Data Entry with SwiftUI and UIKit
Version 1.0 of Retrospective Timelines was written completely in SwiftUI and while I’m excited to keep working in SwiftUI, there were some issues and limitations that it imposed on my app.
You can’t really talk about SwiftUI without someone pointing out that it’s not “ready” to be used in production yet. I mostly disagree with that sentiment, but when it comes to data entry forms it rings true. Many of the common UI controls in SwiftUI have the most basic implementation possible, often with little to no ability to customize them.
SwiftUI TextField for example.
- No way to dismiss the keyboard (you can press Return, but a lot of users don’t think to try that)
- Text selection in the field is really flakey.
- No SwiftUI equivalent of TextView, so multi-line text is not possible
- Speech to Text fails. I’ve tried this on every device I have and it fails 100% of the time. It will insert the first character from the first word you speak, then quit listening.
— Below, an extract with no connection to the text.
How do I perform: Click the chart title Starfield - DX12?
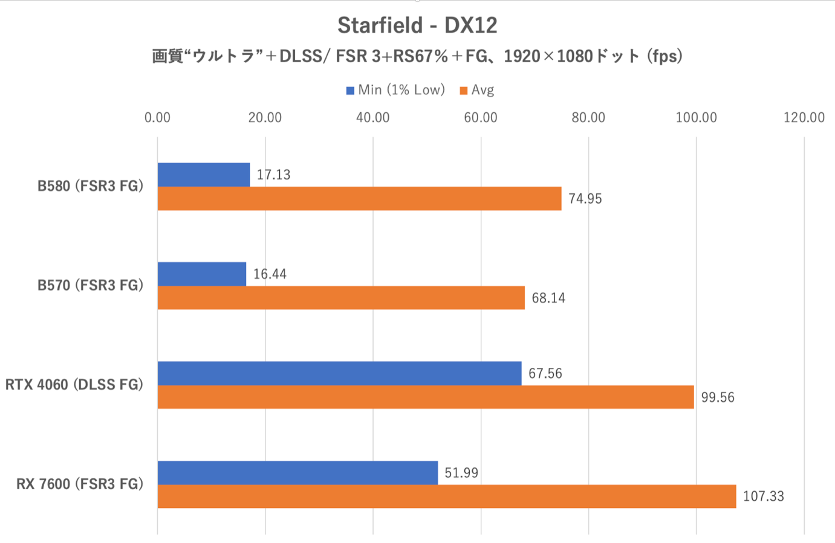point(417,25)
I reported this bug months ago.
These issues and limitations were reflecting poorly on the app and giving my users the wrong impression so I decided to do something about it.
My first attempt was to wrap the UIKit controls in SwiftUI wrappers, but I had little success. I cobbled together a sort-of-working version of UITextField, but it was buggy and unreliable. It was also super slow. Rather than keep spending time on it, I decided to just write the entire screens in UIKit.
In Retrospective Timelines all data entry is done in a modal view. There are only two data entry forms and a limited number of ways to open them. I had already disregarded SwiftUIs sheet presentation due to its limitations and instead was using an environmental variable to get the hosting View Controller to use for presentation. All had to do was change the View Controller that I was presenting from the SwiftUI hosting controller I was showing, to a new UIKt version.
I don’t know a ton about UIKit, so it took me a couple of days to make these forms. I used a storyboard for the view controllers and some XIBs for small elements like collection and table view cells. The forms are basically static UITableViewController objects with a ton of customization. Setting these up and accounting for all of the edge cases was a lot more work than the same thing in SwiftUI. I found myself missing the way SwiftUI handle the state of data.
The end result turned to better than I thought possible, so I can’t really complain. Not only did I work around the limitations of the SwiftUI controls, I also ended up with a far better version of the Color and Image pickers for Timelines.